== Segment start ==

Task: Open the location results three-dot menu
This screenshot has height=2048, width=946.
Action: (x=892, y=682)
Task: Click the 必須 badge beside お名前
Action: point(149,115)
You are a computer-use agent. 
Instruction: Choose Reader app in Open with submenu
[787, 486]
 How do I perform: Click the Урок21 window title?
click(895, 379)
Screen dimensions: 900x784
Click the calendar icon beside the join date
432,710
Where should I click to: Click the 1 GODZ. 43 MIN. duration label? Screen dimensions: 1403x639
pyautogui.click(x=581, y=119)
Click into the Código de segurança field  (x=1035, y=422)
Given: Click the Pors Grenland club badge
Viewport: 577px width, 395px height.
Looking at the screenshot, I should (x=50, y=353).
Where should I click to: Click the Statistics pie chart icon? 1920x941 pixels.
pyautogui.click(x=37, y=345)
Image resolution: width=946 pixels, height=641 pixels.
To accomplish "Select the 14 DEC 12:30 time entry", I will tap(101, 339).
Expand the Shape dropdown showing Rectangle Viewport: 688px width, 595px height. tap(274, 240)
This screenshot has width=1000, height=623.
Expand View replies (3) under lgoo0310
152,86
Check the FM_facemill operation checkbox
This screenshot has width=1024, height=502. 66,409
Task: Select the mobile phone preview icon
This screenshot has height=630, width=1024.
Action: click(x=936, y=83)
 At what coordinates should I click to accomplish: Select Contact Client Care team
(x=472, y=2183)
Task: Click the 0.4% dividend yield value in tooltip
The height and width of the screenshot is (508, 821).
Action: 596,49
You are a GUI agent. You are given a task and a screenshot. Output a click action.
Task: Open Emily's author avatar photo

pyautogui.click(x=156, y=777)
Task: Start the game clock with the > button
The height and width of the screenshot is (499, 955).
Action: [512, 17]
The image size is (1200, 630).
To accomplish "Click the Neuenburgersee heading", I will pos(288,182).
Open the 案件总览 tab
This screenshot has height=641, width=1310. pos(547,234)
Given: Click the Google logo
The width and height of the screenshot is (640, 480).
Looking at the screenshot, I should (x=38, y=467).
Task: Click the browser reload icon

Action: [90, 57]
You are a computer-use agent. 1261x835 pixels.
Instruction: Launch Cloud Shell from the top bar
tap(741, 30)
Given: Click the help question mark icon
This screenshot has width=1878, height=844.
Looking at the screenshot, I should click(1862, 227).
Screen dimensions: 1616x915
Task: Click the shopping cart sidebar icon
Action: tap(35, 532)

== Segment end ==

Without leaving anything out, repeat every entry shown above.

Task: Open the location results three-dot menu
This screenshot has height=2048, width=946.
Action: (x=892, y=682)
Task: Click the 必須 badge beside お名前
Action: point(149,115)
You are a computer-use agent. 
Instruction: Choose Reader app in Open with submenu
[787, 486]
 How do I perform: Click the Урок21 window title?
click(895, 379)
Screen dimensions: 900x784
Click the calendar icon beside the join date
432,710
Where should I click to: Click the 1 GODZ. 43 MIN. duration label? Screen dimensions: 1403x639
pyautogui.click(x=581, y=119)
Click into the Código de segurança field  (x=1035, y=422)
Given: Click the Pors Grenland club badge
Viewport: 577px width, 395px height.
Looking at the screenshot, I should (x=50, y=353).
Where should I click to: Click the Statistics pie chart icon? 1920x941 pixels.
pyautogui.click(x=37, y=345)
Image resolution: width=946 pixels, height=641 pixels.
To accomplish "Select the 14 DEC 12:30 time entry", I will tap(101, 339).
Expand the Shape dropdown showing Rectangle Viewport: 688px width, 595px height. tap(274, 240)
This screenshot has width=1000, height=623.
Expand View replies (3) under lgoo0310
152,86
Check the FM_facemill operation checkbox
This screenshot has width=1024, height=502. 66,409
Task: Select the mobile phone preview icon
This screenshot has height=630, width=1024.
Action: click(x=936, y=83)
 At what coordinates should I click to accomplish: Select Contact Client Care team
(x=472, y=2183)
Task: Click the 0.4% dividend yield value in tooltip
The height and width of the screenshot is (508, 821).
Action: 596,49
You are a GUI agent. You are given a task and a screenshot. Output a click action.
Task: Open Emily's author avatar photo

pyautogui.click(x=156, y=777)
Task: Start the game clock with the > button
The height and width of the screenshot is (499, 955).
Action: [512, 17]
The image size is (1200, 630).
To accomplish "Click the Neuenburgersee heading", I will pos(288,182).
Open the 案件总览 tab
This screenshot has height=641, width=1310. pos(547,234)
Given: Click the Google logo
The width and height of the screenshot is (640, 480).
Looking at the screenshot, I should (x=38, y=467).
Task: Click the browser reload icon

Action: [90, 57]
You are a computer-use agent. 1261x835 pixels.
Instruction: Launch Cloud Shell from the top bar
tap(741, 30)
Given: Click the help question mark icon
This screenshot has width=1878, height=844.
Looking at the screenshot, I should click(1862, 227).
Screen dimensions: 1616x915
Task: Click the shopping cart sidebar icon
Action: tap(35, 532)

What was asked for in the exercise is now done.